-- Exercise requirements --
Copy out the part of the listing that opens with the line containing "327x184 pixels. Task: Click" and closes with the line containing "coord(147,19)", both lines included, without the pictures.

-- Records provided --
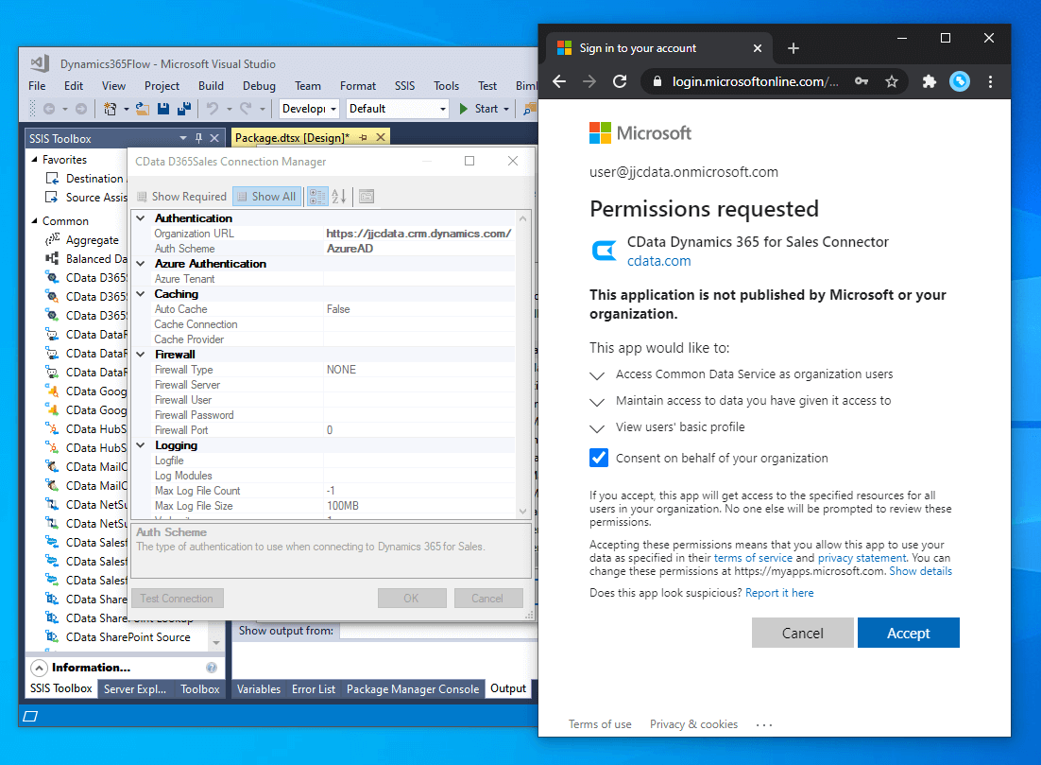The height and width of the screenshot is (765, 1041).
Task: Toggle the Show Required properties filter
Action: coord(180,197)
==
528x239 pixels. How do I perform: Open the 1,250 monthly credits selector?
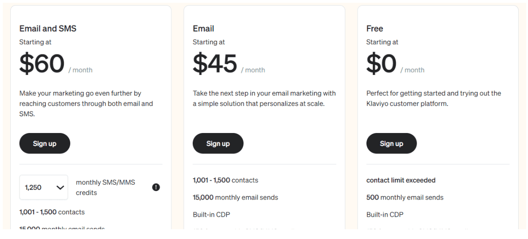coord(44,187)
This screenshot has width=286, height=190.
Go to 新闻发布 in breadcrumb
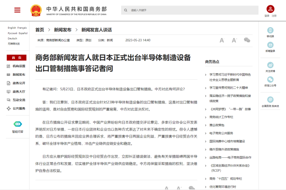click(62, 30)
* * *
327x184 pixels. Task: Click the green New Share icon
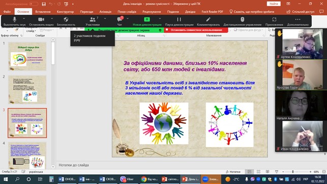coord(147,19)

-- Written response --
327x184 pixels. Task: Click the green New Share icon
coord(147,19)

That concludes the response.